Rambus engineers Niall Sorensen and Malini Narayana Moorthi recently wrote an article for Semiconductor Engineering that takes an in-depth look at how to overcome high-speed SerDes IP integration challenges. As Sorensen and Moorthi note, internet traffic continues to grow at a “breakneck pace,” with the demands on SerDes speeds increasing accordingly.
The Complexity of High-Speed SerDes
Indeed, high-speed SerDes is an integral part of the networking chain – and a significant speed increase is required to support the bandwidth demands of artificial intelligence (AI), Internet of Things (IoT), and virtual reality (VR) applications. However, SerDes design is a complicated process that typically involves a custom-built analog transistor-level design and a soft/hard custom register transfer level (RTL) for analog control; and in some cases, a microcontroller to enable flexible behavior and in-the-field updates.
“Due to this complexity, a multidisciplinary team of analog, digital, and physical designers and software engineers is required with support from silicon-validation and operations teams,” Sorensen and Moorthi explain. “With the rapidly increasing demands on speed, time to market is imperative for ASIC companies when implementing SerDes in their designs. For this reason, it has become more time and cost effective to source SerDes from an IP vendor specializing in the technology.”
In practical terms, this means ASIC companies must be either deeply knowledgeable in high-speed SerDes integration – or rely on their SerDes IP vendor to support them in their development.
“There are many areas of ASIC development outside of the custom analog/digital placement into ASIC design that require this knowledge, such as substrate design, PCB board design, supply noise, timing analysis and so on,” the two add.
According to Sorensen and Moorthi, the role of the SerDes IP vendor is to ensure the effective integration of its IP into the ASIC. Perhaps not surprisingly, SerDes IP vendors often deal with multiple challenges and issues during the integration process, including pin hookup failure and ensuring accurate design simulation.
IP Pin List
“The IP pin list is defined on the boundary of the IP. It is the role of the ASIC integrator to connect the IP in a manner that ensures correct functionality of the ASIC. If a pin is connected incorrectly, it can often result in a costly silicon re-spin,” the two elaborate. “Generally, correct documentation is enough to ensure the ASIC customer has the relevant knowledge to understand how to connect pins either to controller, registers or custom logic. Additionally, digital simulation should catch most pin hookup issues so long as the models are accurate.”
Looking beyond pin descriptions and models, designers must also consider the many signals that may be on a high-speed clock domain or require synchronization to an external clock domain for proper usage further down the chain. More specifically, the clock domain information for each pin needs to be accurately documented, along with the clock/data/general purpose usage of each pin.
Rambus, says Sorensen and Moorthi, facilitates a thorough review early in the design cycle for customers with design teams to ensure correct pin hookup on the external boundary of the IP.
“The IP design team reviews the physical hookup on the ASIC side to ensure the correct pin usage is fully understood,” the two add. “A list of synchronizer cells used externally to the IP provided by the ASIC integrator enables the IP design team to ensure that clock domain crossings are properly handled.”
Design Simulation
When an IP is delivered, simulation models are typically one of first views of interest. As Sorensen and Moorthi point out, this allows engineers to check the interoperability of the IP with the controller and other blocks in the design.
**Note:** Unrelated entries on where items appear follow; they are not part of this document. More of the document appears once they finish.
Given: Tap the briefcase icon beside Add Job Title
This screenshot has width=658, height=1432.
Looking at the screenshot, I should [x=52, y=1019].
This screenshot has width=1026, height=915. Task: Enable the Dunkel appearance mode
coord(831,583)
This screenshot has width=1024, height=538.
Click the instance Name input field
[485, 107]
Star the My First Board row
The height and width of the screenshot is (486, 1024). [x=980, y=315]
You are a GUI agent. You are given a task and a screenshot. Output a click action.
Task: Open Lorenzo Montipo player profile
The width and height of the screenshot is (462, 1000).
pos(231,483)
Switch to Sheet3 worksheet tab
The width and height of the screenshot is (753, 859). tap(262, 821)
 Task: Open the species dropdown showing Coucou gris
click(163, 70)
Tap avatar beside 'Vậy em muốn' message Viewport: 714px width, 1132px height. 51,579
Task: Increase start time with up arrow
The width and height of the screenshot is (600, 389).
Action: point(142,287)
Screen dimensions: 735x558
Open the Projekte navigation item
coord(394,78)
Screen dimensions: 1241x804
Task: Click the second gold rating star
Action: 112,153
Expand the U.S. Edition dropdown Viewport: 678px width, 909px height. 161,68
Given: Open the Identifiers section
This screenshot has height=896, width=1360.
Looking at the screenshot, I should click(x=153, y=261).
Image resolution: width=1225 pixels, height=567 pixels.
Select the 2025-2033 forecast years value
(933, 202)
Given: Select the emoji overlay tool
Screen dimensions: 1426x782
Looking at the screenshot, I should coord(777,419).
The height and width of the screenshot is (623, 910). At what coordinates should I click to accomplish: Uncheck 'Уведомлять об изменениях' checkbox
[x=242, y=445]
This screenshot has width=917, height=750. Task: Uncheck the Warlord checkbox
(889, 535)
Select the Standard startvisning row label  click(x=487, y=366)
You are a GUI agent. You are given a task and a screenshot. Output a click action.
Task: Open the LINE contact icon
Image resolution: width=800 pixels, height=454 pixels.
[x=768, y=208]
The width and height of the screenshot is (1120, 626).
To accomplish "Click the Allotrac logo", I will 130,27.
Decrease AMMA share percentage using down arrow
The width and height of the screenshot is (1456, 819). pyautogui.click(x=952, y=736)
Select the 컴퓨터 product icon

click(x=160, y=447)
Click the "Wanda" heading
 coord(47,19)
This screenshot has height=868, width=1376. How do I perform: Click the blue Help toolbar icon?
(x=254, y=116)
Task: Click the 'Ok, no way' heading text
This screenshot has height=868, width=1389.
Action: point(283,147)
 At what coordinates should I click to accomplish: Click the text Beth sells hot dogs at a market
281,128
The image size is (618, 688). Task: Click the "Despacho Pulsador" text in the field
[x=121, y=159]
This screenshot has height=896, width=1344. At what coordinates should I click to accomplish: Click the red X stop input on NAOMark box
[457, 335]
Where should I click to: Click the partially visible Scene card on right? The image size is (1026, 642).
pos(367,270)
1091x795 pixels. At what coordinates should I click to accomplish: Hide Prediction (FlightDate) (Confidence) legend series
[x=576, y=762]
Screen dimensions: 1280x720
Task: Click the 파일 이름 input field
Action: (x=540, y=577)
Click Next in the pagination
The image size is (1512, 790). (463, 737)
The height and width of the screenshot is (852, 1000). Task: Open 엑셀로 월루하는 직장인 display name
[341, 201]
“The IP should be simulated as a standalone design. Reviewing this helps the integrator understand how to hook up the design in the system simulation environment. Further documentation is provided to ensure correct usage of switches and flags in the simulation environment,” the two state. “As a next step, the IP along with the other components should be simulated for the various modes of interest including functional modes, scan modes, and loopback modes. The test plan should include all possible modes of usage of the IP including test and debug modes.”
As Sorensen and Moorthi observe, bring-up lab engineers should have access and familiarity with the testbench and models to help accelerate the bring up process in case a debug situation arises. It is also good practice to run a gate-level simulation once the IP has been routed to rule out timing related violations.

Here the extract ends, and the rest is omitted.